## [TASK LIST]
a) According to the article on "Radio Lover" below, for which studio album was the song originally recorded?
b) For each statement, state yes or no according to the article on "Radio Lover" below, and quote the deciding words: (i) The B-side of the single is "Burning Bridges." (ii) "Radio Lover" was the third single from One Woman Man. (iii) The single was issued on the Epic label.

## [DOCUMENT TEXT]
— Start —

Single by George Jones

from the album One Woman Man
- B-side: "Burning Bridges"
- Released: November 1989
- Genre: Country
- Length: 3:25
- Label: Epic
- Songwriters: Curly Putman, Ron Hellard, Bucky Jones
- Producer: Billy Sherrill

George Jones singles chronology
| "Writing on the Wall" (1989) | "Radio Lover" (1989) | "Hell Stays Open (All Night Long)" (1990) |

= Radio Lover (song) =

1989 song by George Jones

"Radio Lover" is a murder ballad written by Curly Putman, Ron Hellard, and Bucky Jones and recorded by American country music artist George Jones. Although originally recorded for his 1983 studio album Jones Country, it was released as the fourth single from his 1989 studio album One Woman Man.

==Background==
"Radio Lover" is a murder ballad, playing on a recurring theme in country music: A husband who is frequently absent, the wife becoming unfaithful (due to loneliness and desperation for physical intimacy), the husband returning home unannounced to find his wife in the arms of another man and - in a fit of rage - killing both his wife and the man who was with her.

— End —

## [SOURCE EXCERPT]
— Start —

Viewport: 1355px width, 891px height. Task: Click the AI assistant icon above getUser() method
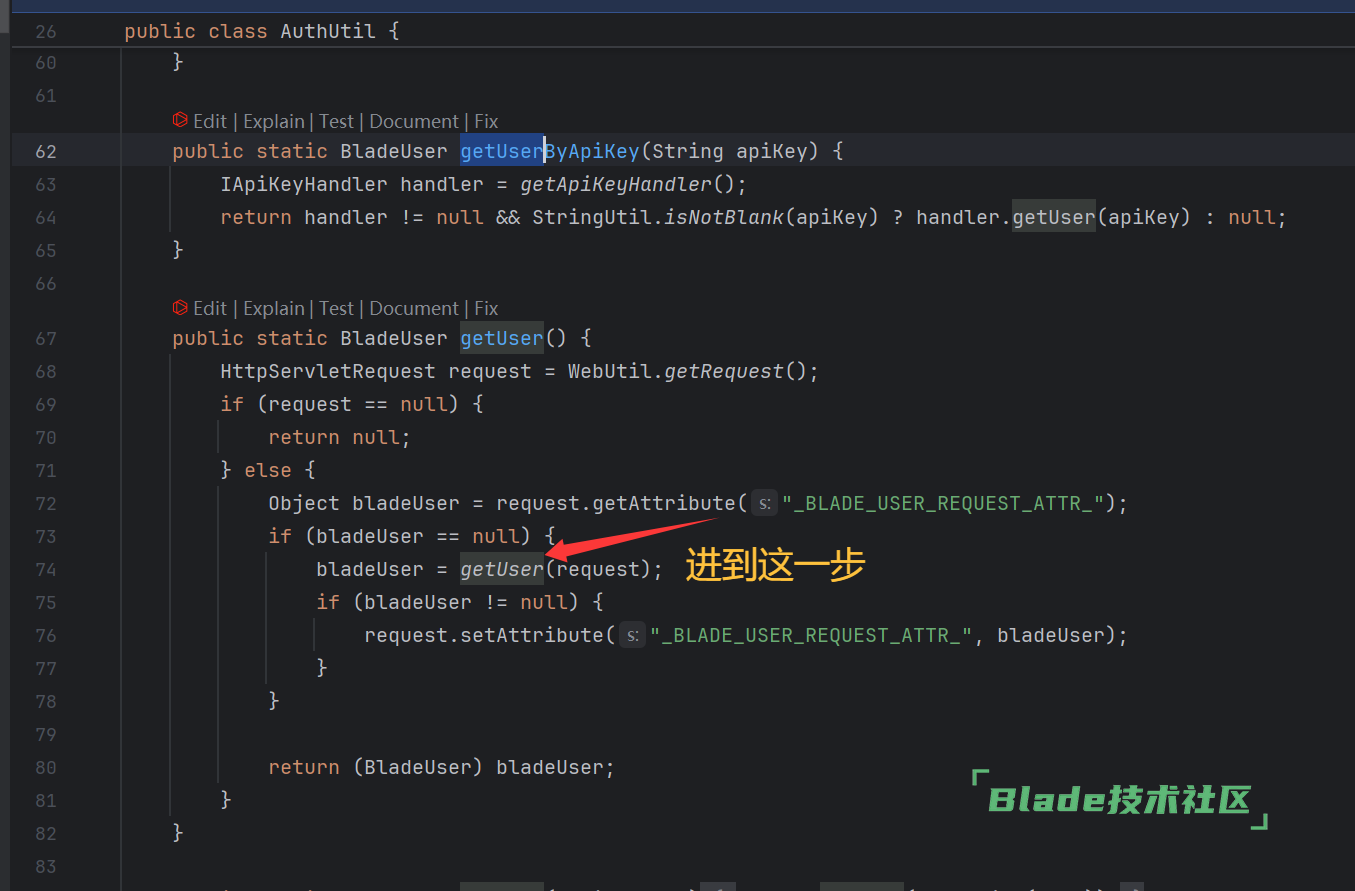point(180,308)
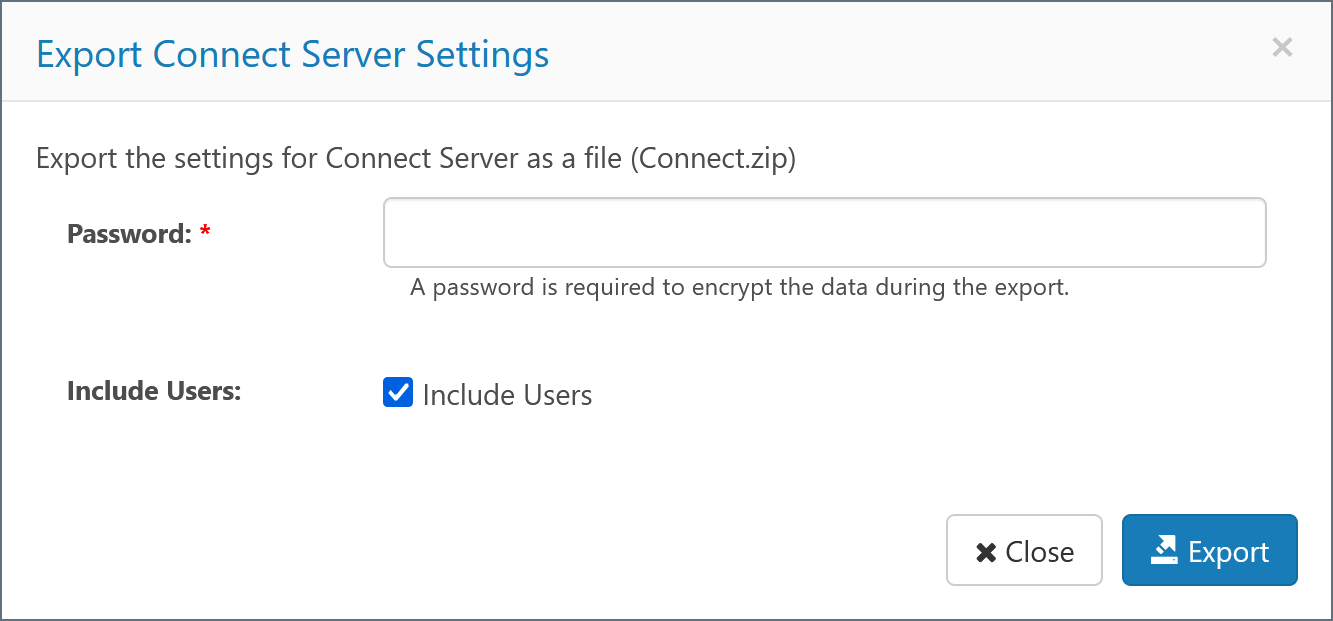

— End —

## [RESPONSES TO THE TASKS]
a) Jones Country, his 1983 studio album.

b)
(i) Yes: "B-side: "Burning Bridges""
(ii) No: "it was released as the fourth single from his 1989 studio album One Woman Man"
(iii) Yes: "Label: Epic"